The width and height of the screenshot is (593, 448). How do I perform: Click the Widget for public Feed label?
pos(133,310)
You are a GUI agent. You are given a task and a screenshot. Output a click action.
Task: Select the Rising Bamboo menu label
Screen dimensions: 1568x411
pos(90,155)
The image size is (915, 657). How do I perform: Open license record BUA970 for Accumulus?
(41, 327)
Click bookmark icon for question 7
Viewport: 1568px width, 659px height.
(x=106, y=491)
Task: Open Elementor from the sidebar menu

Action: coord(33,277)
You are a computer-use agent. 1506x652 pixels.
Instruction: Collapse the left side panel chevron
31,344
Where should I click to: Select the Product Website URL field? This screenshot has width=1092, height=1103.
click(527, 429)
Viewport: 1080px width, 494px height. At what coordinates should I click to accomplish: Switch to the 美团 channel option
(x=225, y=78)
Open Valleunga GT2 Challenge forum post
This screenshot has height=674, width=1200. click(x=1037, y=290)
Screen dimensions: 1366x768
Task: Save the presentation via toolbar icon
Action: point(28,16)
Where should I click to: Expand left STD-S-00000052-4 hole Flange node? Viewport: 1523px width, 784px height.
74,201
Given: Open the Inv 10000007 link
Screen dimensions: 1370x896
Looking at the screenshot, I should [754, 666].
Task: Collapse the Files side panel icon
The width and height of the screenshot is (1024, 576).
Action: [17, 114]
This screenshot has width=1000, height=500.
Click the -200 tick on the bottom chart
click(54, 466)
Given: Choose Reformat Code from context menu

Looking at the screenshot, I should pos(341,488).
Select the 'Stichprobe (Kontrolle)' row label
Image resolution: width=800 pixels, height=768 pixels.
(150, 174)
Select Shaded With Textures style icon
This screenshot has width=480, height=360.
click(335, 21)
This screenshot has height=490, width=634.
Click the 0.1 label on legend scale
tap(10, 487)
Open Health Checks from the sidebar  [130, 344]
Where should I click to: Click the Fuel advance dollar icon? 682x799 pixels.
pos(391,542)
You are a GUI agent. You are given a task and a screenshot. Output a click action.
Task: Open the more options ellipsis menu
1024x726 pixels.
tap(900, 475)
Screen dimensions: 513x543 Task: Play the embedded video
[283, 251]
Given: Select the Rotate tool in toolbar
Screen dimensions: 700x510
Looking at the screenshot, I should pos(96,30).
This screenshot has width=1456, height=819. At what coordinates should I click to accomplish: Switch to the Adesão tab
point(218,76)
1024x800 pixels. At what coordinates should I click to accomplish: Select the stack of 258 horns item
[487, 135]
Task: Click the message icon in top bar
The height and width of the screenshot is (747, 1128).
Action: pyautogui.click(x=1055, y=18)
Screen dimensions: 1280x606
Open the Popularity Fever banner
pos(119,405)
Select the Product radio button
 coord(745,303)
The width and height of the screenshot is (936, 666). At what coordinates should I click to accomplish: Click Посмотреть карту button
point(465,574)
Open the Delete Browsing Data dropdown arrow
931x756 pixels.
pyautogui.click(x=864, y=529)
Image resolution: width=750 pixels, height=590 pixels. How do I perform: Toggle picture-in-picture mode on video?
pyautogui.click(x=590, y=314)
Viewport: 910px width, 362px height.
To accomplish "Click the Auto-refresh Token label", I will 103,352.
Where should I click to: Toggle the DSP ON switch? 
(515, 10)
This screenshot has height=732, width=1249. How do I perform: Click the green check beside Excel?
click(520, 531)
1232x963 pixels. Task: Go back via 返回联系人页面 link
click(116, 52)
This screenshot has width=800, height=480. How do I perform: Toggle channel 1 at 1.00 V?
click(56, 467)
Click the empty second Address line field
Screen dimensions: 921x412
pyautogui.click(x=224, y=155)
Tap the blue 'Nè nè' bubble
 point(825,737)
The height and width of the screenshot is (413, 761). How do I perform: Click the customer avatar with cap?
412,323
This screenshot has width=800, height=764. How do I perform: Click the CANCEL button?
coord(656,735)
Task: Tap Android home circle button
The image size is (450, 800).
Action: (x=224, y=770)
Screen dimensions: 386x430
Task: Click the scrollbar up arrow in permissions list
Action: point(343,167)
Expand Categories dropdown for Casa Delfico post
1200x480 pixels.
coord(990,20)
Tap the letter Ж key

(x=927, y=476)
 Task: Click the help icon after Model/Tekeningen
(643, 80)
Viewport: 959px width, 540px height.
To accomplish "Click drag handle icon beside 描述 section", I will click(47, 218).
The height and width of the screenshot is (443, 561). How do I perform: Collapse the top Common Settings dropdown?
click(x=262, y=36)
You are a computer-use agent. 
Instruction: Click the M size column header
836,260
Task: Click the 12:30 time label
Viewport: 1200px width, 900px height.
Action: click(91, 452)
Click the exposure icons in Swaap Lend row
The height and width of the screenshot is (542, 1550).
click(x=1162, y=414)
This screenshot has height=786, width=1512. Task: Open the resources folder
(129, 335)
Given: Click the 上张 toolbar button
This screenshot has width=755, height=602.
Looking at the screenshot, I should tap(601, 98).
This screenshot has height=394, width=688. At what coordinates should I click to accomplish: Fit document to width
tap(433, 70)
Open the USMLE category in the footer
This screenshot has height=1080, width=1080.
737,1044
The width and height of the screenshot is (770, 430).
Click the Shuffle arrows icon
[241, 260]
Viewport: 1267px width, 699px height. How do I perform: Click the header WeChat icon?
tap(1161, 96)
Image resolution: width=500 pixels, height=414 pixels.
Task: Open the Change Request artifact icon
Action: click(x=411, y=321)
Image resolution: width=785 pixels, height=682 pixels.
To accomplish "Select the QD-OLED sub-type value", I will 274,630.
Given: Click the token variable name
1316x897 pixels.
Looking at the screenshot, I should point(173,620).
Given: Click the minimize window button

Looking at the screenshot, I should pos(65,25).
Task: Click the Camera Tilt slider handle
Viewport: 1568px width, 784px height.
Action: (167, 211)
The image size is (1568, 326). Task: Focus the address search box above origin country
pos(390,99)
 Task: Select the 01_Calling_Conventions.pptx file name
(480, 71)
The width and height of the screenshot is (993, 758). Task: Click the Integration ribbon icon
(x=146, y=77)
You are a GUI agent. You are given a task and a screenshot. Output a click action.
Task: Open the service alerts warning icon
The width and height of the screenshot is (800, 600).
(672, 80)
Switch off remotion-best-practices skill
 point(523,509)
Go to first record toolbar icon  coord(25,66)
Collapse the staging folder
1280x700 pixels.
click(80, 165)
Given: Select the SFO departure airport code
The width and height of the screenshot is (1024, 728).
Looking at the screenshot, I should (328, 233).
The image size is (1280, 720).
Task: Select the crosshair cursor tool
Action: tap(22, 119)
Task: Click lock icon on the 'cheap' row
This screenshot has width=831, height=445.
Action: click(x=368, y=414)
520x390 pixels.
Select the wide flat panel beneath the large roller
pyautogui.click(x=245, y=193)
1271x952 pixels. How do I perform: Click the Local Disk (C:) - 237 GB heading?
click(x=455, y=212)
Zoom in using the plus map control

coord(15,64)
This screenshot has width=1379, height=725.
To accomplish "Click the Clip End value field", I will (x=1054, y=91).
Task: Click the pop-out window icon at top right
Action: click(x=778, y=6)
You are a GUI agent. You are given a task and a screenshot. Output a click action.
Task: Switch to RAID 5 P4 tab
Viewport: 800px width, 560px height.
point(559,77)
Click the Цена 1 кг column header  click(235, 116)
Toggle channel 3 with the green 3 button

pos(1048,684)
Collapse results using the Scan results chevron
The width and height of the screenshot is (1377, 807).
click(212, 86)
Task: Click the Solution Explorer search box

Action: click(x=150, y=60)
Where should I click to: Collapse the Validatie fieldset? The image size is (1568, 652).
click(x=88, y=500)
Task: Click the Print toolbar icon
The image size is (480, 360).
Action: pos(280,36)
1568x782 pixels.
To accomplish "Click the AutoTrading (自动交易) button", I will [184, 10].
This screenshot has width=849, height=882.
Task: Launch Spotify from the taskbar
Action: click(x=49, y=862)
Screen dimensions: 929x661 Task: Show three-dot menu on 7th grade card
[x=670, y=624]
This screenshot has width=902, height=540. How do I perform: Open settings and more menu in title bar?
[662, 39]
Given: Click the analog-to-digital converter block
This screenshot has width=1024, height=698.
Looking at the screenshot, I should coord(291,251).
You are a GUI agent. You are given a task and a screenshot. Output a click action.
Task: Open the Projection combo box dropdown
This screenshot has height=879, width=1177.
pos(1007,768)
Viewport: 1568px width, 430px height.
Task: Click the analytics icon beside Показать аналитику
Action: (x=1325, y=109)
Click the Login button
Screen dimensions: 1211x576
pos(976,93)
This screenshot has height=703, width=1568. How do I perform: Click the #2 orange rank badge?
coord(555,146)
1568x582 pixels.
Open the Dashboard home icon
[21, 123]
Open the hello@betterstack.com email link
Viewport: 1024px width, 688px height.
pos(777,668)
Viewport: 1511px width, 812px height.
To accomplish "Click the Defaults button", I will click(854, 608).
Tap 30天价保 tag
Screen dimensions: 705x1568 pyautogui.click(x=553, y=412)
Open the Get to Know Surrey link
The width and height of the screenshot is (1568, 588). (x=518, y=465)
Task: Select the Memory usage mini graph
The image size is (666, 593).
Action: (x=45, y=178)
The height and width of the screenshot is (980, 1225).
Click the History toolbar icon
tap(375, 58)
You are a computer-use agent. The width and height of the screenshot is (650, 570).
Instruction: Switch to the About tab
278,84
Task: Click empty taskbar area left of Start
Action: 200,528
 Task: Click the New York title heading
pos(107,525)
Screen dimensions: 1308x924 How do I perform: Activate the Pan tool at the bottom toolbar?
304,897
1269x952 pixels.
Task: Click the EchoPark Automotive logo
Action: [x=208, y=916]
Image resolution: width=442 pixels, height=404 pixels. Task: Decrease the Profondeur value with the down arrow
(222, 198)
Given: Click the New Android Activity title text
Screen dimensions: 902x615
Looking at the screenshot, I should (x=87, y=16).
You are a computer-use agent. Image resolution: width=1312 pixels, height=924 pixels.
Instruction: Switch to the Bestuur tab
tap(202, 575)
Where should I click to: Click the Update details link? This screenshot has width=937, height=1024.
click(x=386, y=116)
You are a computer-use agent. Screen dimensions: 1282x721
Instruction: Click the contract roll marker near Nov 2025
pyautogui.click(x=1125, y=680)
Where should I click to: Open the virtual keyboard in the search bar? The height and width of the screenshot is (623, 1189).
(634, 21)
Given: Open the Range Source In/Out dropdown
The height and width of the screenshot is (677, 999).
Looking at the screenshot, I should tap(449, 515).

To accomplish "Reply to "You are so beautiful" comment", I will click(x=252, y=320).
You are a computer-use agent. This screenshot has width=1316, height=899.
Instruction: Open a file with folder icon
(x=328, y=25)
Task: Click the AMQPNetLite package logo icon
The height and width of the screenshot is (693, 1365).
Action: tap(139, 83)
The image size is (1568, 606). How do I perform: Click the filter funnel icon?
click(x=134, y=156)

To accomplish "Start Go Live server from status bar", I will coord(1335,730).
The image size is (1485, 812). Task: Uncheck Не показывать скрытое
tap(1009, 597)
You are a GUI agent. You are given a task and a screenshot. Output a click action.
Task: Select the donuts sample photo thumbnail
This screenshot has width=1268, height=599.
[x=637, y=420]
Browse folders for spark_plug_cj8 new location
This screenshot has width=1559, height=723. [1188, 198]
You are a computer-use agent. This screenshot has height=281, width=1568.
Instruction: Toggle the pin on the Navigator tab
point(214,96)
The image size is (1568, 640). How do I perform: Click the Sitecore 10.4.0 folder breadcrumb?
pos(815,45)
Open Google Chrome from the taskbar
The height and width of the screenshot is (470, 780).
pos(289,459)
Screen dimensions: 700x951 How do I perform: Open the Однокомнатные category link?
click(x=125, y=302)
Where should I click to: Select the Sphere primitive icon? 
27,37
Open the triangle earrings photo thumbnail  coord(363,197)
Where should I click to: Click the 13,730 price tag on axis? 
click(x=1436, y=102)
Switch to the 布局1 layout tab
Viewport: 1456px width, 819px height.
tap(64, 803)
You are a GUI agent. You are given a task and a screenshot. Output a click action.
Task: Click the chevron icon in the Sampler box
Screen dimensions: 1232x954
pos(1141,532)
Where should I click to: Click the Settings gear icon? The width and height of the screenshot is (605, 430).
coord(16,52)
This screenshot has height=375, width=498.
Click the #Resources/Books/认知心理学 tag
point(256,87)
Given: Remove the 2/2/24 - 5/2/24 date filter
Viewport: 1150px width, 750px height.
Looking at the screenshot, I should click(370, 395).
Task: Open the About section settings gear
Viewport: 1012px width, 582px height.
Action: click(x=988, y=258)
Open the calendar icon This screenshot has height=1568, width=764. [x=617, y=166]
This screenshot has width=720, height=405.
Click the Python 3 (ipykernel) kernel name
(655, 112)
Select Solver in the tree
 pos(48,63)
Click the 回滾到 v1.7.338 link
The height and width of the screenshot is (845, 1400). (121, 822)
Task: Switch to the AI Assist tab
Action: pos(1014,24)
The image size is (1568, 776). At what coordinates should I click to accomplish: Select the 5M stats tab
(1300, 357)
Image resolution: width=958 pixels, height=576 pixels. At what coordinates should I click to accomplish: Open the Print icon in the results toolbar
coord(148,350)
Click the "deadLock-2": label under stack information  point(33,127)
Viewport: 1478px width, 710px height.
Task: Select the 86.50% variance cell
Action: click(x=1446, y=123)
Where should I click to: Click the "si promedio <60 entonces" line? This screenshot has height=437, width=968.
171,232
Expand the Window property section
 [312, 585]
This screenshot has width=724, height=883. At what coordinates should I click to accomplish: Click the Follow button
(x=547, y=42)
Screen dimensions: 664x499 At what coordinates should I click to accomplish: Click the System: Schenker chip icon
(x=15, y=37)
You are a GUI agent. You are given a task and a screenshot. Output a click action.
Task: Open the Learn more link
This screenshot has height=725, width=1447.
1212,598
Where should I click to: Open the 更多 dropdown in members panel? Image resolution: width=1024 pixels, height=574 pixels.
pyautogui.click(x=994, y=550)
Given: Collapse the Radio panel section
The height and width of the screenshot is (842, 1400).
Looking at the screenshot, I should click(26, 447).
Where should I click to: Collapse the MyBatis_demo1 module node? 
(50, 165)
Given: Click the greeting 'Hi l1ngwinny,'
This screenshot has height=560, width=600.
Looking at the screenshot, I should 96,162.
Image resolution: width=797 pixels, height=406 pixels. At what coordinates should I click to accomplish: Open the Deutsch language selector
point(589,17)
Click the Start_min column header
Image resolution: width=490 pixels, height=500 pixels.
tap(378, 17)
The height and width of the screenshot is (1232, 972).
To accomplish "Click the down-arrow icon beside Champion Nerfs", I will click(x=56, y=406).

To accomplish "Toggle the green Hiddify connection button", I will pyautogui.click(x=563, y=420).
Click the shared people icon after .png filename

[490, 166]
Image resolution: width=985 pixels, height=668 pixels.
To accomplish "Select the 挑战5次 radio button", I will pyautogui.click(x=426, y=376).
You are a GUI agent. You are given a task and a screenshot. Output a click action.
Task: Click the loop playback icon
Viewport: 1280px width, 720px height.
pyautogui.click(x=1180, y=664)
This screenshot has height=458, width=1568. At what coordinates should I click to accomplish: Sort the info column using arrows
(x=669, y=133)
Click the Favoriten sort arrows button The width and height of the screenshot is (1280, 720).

■ **Exercise details**: Every line above that holds the string "handle" should be returned.

■ **Answer box**:
To accomplish "Click drag handle icon beside 描述 section", I will click(47, 218).
Task: Click the Camera Tilt slider handle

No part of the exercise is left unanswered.